Crucially, as Bar & Bench notes, no other judge of the Orissa High Court appears to have adopted such a practice, raising further questions about the individual exercise of judicial discretion.
Bail or punishment?
At the heart of the controversy lies a foundational principle: bail is not punishment. Under established criminal law doctrine, bail conditions are preventive and procedural—not punitive. Their purpose is limited to ensuring that the accused:
- Appears for trial;
- Does not tamper with evidence;
- Does not influence witnesses;
- Does not commit further offences.
The imposition of compulsory labour—particularly labour that is unrelated to these objectives—sits uneasily, if not entirely incompatibly, with this framework.
The legal tension becomes sharper when viewed in light of the Bharatiya Nyaya Sanhita (BNS), 2023. While the BNS introduces “community service” as a recognized form of punishment, this is explicitly a post-conviction measure, applicable only upon a finding of guilt and only for specific, relatively minor offences.
As highlighted in Bar & Bench, and reinforced by a June 2025 decision of the Kerala High Court, community service cannot be transposed into the bail stage. To do so effectively collapses the distinction between accusation and conviction—between presumption of innocence and adjudicated guilt.
Moreover, the absence of proportionality is stark. Identical cleaning conditions were imposed on individuals accused of vastly different offences, without any discernible calibration based on the gravity of the alleged crime or the circumstances of the accused.
When Context Matters: Anti-mining protests and criminalisation of dissent
The controversy cannot be understood in isolation from its socio-political context, meticulously documented in Article 14’s ground report.
A significant number of the affected individuals were arrested in connection with protests against a proposed bauxite mining project in the Tijimali hills of Odisha. The project, linked to Vedanta Ltd., has been resisted by local communities—primarily Dalits and Adivasis—on grounds of displacement, environmental degradation, and alleged violations of statutory safeguards under laws such as the Forest Rights Act (FRA) and the Panchayats (Extension to Scheduled Areas) Act (PESA).

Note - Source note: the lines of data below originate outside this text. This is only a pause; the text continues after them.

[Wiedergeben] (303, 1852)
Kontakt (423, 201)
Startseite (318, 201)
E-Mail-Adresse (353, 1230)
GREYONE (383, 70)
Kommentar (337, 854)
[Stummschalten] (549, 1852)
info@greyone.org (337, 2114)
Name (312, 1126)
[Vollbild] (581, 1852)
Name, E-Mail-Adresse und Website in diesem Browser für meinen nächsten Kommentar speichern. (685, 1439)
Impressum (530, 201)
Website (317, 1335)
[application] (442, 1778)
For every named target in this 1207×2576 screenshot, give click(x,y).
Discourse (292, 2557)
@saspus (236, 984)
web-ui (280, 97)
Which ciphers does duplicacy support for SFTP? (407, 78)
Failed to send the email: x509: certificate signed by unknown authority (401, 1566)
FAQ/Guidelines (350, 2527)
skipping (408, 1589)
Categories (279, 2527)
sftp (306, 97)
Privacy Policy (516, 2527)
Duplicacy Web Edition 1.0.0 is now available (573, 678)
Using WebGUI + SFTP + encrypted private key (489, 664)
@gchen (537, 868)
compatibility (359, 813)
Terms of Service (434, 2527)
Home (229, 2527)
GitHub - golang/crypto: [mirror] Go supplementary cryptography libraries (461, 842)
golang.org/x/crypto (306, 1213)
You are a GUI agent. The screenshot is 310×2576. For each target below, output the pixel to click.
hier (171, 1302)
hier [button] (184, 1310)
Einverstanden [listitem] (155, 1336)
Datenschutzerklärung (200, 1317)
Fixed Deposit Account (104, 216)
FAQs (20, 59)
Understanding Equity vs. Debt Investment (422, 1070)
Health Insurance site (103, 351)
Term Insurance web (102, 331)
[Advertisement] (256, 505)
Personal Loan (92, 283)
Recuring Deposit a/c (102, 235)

According to Article 14, since 2023:
- At least 40–50 individuals have been arrested in connection with these protests;
- FIRs have invoked serious charges, including rioting, obstruction of public servants, and even attempt to murder;
- Protesters have alleged coercion, fabricated consent processes, and police intimidation.
Within this broader pattern, the imposition of onerous and humiliating bail conditions begins to resemble not merely judicial overreach, but an extension of state response to dissent.
The Caste Dimension: Labour, stigma, and constitutional morality
Perhaps the most constitutionally troubling aspect is the social profile of those subjected to these conditions.
As Article 14 documents:
- Of eight identified cases involving such bail conditions, six accused were Dalits and two were Adivasis;
- Many were associated with grassroots resistance movements;
- The imposed labour—cleaning public spaces, particularly police stations—carries deep historical associations with caste-based occupational hierarchies.
For individuals like Kumeswar Naik, a Dalit protester, the bail condition translated into a daily ritual of enforced humiliation—returning to the very police station where he had been detained, to perform cleaning work under judicial mandate.
Many have argued that such orders are not neutral. They operate within, and risk reinforcing, a social structure where certain forms of labour have historically been imposed on marginalized communities.
This raises serious constitutional questions:
- Does compelling such labour violate Article 21’s guarantee of dignity?
- Does it amount to “forced labour” under Article 23, even if framed as a bail condition?
- Does the disproportionate impact on Dalit and Adivasi accused implicate Article 14 (equality) and Article 15 (non-discrimination)?
The answers to these questions go beyond doctrinal legality—they engage the idea of constitutional morality itself.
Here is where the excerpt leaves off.